I would like to use dask to parallelize the data processing for dask cudf from Jupyter notebook on multiple GPUs.
import cudf from dask.distributed
import Client, wait, get_worker, get_client
from dask_cuda import LocalCUDACluster
import dask.dataframe as dd
import pandas as pd
import random
cluster = LocalCUDACluster(CUDA_VISIBLE_DEVICES="0,1", n_workers=2, threads_per_worker=4, memory_limit="12GB", device_memory_limit="20GB", rmm_pool_size="2GB", rmm_maximum_pool_size="10GB")
client = Client(cluster)
client.run(cudf.set_allocator, "managed")
worker_info = client.scheduler_info()["workers"]
for worker, info in worker_info.items():
print(worker)
# tcp://127.x.x.x:xxxxxx
# tcp://127.x.x.x:xxxxxx
df = pd.DataFrame({'col_1':random.sample(range(10**3), 10**3), 'col_2': random.sample(range(10**3), 10**3) })

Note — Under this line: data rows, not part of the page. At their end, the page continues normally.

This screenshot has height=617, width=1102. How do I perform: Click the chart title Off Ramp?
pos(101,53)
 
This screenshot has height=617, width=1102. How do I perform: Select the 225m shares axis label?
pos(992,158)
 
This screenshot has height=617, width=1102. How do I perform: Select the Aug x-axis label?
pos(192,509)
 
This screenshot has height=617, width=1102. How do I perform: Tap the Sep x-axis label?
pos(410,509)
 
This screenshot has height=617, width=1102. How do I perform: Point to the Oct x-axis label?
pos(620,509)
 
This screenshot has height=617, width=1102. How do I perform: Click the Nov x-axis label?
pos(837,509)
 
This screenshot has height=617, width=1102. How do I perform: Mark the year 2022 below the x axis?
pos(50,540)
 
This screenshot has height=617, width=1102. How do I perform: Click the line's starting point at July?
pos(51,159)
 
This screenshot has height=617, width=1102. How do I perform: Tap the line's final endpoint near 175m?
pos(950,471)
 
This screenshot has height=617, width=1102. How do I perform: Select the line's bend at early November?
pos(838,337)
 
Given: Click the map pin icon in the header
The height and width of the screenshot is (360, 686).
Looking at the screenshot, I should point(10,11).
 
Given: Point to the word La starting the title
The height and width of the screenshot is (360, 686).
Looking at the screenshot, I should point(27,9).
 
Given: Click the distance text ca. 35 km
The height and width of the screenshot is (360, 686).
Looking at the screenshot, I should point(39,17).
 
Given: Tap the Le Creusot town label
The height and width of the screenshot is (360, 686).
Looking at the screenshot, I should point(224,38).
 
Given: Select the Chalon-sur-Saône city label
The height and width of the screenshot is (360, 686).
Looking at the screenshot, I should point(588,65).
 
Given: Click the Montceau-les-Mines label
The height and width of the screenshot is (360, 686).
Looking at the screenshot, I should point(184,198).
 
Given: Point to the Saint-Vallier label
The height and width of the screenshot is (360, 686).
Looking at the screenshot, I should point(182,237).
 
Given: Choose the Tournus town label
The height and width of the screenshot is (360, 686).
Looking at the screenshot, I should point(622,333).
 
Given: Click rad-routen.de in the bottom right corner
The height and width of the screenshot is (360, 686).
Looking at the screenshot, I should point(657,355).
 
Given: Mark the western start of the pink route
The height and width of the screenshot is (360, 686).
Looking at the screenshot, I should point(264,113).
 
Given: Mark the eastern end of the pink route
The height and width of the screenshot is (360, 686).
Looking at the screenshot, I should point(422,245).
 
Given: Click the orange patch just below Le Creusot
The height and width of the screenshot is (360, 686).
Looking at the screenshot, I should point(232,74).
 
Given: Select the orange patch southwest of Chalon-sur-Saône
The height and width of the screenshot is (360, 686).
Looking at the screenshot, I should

ddf = dd.from_pandas(df, npartitions=8)
def test_f(df, col_1, col_2):
return df.assign(result=df[col_1]*df[col_2])
ddf_out = ddf.map_partitions(test_f, 'col_1', 'col_2', meta={'col_1':'int64', 'col_2':'int64', 'result':'int64'})
The code worked well. But, the GPUs utilization is 0. I expect that the 8 partitions can be distributed to the 2 GPUs, which will work on them in parallel so that the processing can be sped up.

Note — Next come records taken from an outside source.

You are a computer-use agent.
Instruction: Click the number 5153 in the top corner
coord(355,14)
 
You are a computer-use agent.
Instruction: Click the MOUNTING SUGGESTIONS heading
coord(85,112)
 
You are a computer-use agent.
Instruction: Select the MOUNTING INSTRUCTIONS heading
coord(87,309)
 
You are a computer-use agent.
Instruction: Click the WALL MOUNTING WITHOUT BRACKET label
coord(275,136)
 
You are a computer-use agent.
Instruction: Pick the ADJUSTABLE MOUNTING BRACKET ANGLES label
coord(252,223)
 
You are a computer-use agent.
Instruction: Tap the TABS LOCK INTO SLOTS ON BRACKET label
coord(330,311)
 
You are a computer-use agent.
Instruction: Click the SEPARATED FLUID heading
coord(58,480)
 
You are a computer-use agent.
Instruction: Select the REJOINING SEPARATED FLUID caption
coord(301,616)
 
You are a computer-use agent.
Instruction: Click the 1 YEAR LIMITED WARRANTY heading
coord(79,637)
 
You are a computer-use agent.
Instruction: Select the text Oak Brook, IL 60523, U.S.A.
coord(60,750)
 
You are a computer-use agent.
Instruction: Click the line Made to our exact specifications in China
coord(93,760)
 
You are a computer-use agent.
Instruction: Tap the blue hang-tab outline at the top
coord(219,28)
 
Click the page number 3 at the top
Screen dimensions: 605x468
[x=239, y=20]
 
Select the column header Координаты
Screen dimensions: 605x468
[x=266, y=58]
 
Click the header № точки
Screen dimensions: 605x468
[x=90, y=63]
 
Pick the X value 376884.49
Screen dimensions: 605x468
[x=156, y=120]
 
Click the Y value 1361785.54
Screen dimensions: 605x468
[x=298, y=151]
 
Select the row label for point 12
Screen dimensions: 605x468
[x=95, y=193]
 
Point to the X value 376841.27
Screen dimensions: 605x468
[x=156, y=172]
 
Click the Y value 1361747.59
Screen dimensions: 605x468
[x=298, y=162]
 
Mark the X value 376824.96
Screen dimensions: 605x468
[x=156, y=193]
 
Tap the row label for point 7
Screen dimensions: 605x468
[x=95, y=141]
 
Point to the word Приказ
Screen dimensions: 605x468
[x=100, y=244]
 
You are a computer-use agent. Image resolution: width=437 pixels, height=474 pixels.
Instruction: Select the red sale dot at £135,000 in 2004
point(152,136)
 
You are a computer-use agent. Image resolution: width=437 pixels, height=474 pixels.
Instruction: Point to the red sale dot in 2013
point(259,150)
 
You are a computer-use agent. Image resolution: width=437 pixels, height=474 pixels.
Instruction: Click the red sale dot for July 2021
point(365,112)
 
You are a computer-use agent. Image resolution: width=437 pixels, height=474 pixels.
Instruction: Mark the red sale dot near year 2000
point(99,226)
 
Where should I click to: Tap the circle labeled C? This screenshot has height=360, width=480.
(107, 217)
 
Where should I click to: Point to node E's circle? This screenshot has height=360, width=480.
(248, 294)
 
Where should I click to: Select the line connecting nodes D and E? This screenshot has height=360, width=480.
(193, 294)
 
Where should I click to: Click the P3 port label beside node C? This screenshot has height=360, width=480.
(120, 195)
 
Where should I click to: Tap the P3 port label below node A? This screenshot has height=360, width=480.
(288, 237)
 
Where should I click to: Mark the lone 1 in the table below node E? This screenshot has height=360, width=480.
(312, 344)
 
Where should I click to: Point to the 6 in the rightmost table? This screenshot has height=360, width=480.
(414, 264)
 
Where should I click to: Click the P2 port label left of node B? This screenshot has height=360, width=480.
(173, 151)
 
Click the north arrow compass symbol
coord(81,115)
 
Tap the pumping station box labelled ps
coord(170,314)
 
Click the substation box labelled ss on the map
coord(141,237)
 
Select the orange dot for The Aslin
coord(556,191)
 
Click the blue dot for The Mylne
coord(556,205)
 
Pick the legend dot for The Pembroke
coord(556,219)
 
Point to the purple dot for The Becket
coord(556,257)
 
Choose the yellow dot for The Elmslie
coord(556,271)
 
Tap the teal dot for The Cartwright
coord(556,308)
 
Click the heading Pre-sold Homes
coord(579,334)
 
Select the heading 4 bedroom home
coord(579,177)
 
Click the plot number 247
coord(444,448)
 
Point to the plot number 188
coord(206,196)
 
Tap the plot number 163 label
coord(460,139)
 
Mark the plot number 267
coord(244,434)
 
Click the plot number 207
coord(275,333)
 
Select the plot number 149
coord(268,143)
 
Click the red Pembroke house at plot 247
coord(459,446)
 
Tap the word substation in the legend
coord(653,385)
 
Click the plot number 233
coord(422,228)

Could anybody let me know if I missed anything ?
You are creating a dask dataframe from pandas input, resulting in partitions which are also pandas, not cuDF. You need the following
import dask_cudf
import cudf
gdf = cudf.DataFrame.from_pandas(df)
dask_gdf = dask_cudf.from_cudf(gdf, npartitions=2)
or
dask_df = ddf.map_partitions(cudf.from_pandas)
to get a partitioned dataframe on the GPU. The former allocates on the GPU immediately, the latter at compute time.
from_pandas
is very likely not what you actually want. You should instead load your data directly from CSV/parquet into the GPU (using dask).